#### WHAT YOU SHOULD DO
Retype the material below exactly, from its first line through the line with "Task: Open the Response panel hamburger menu"; the pictures stay out.
** INPUT follows **
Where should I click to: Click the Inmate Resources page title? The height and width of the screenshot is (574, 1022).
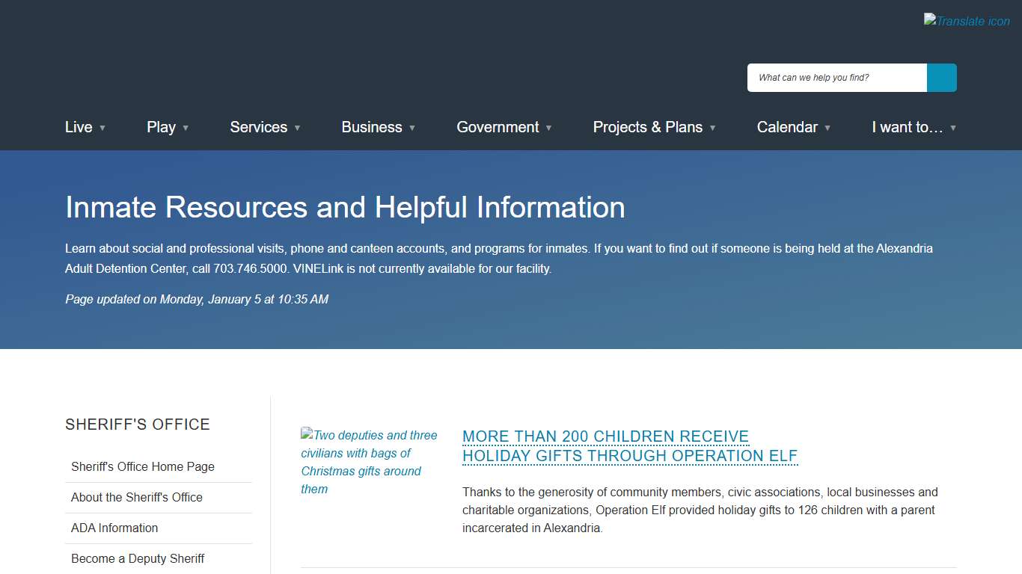pyautogui.click(x=345, y=207)
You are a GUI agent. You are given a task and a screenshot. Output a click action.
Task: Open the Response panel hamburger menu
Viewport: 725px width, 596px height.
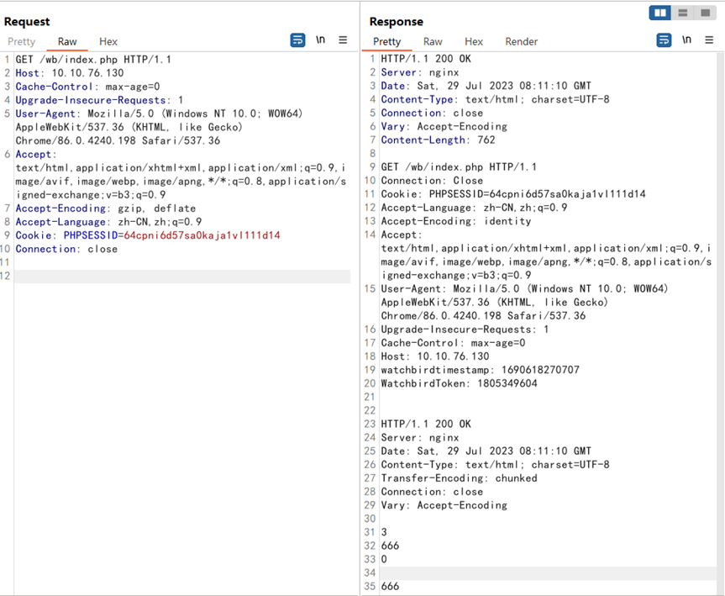point(709,40)
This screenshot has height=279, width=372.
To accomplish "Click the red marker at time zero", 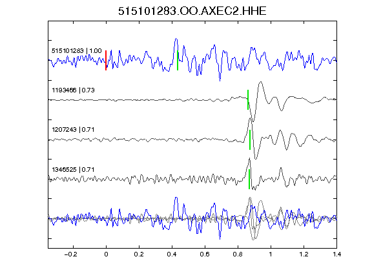I will [106, 60].
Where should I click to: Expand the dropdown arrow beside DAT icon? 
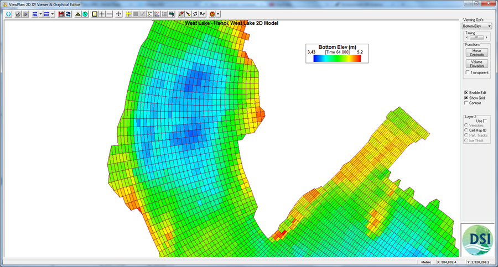coord(53,13)
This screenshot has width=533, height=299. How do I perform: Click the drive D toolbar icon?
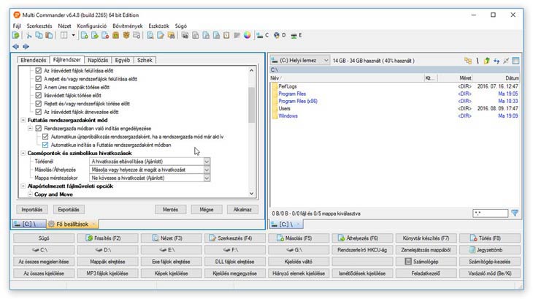click(277, 34)
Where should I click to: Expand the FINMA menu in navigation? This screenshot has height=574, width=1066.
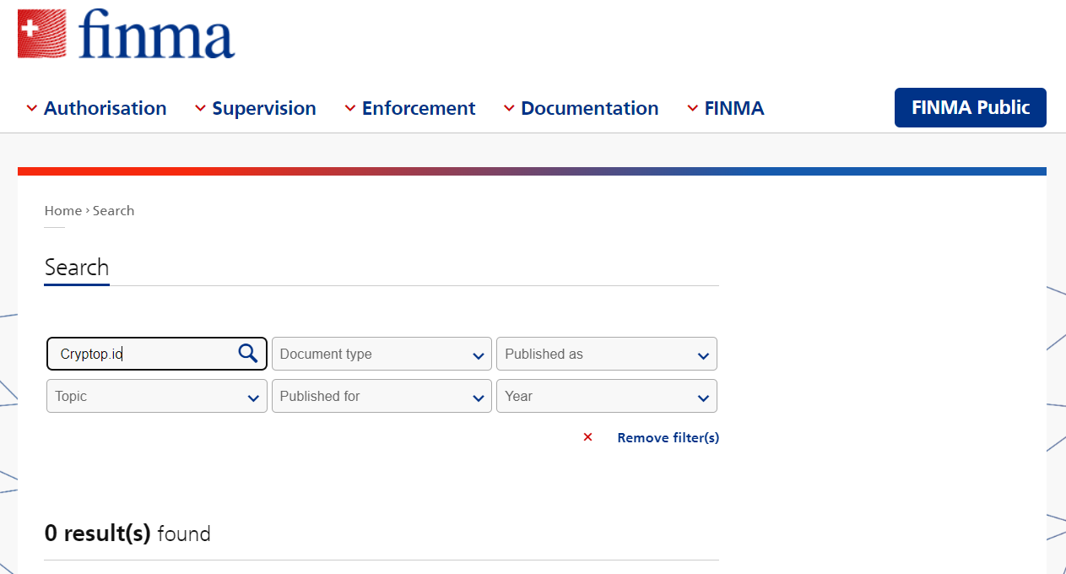coord(733,108)
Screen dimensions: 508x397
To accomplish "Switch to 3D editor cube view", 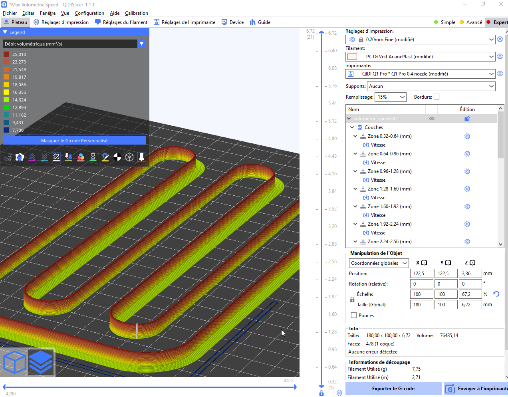I will pyautogui.click(x=14, y=362).
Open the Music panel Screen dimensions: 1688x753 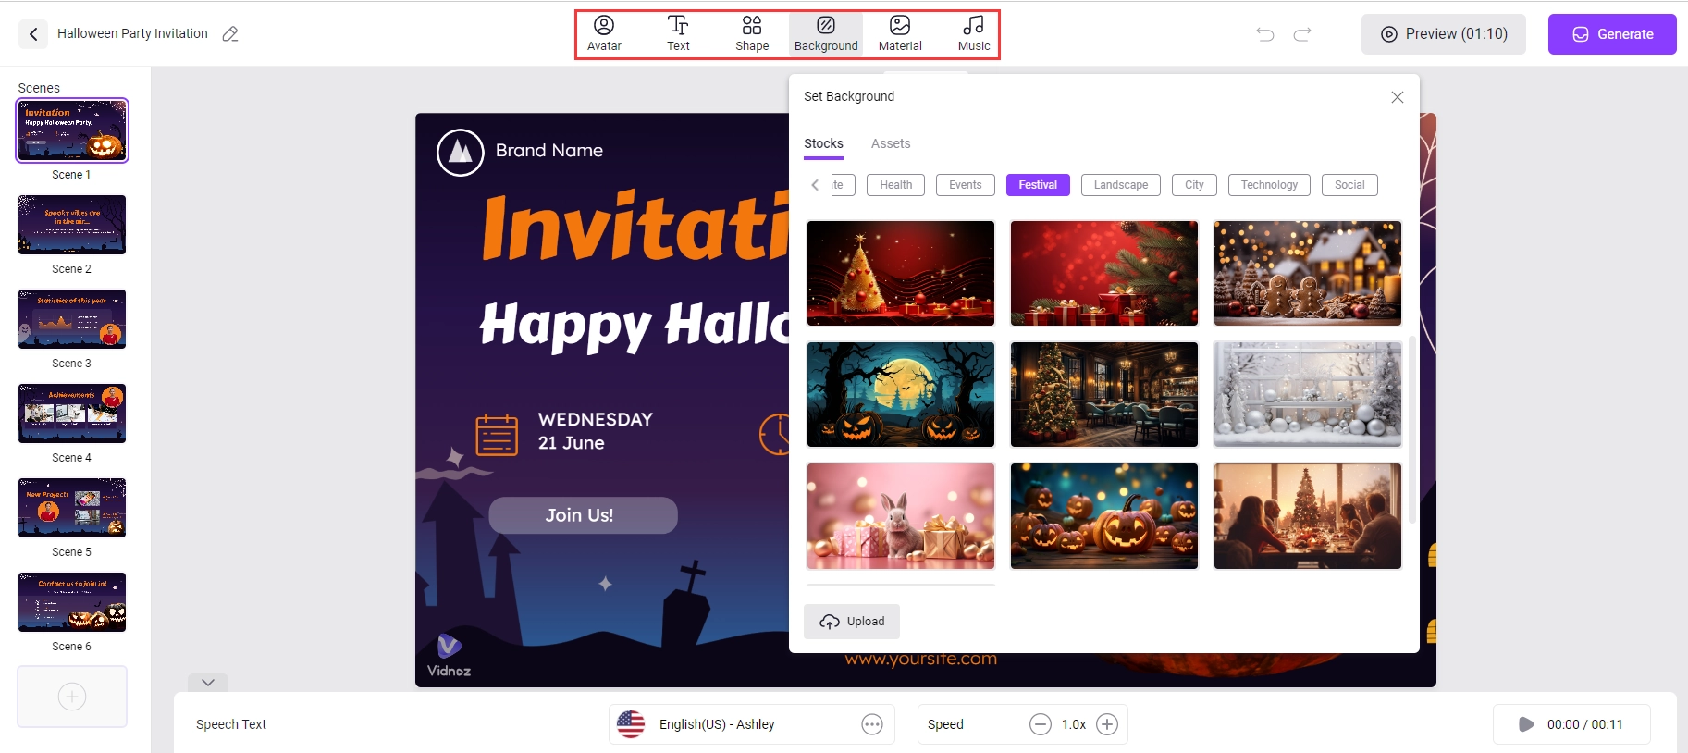pyautogui.click(x=974, y=34)
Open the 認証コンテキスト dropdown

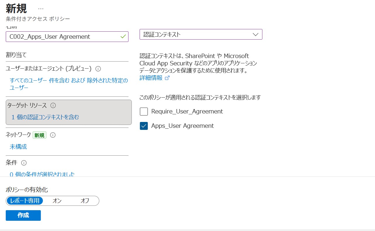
** End of INPUT **
#### RESULT
Where should I click to: Click the Inmate Resources page title? The height and width of the screenshot is (574, 1022).
pyautogui.click(x=345, y=207)
You are a GUI agent. You are given a task and a screenshot. Output a click action.
Task: Open the Response panel hamburger menu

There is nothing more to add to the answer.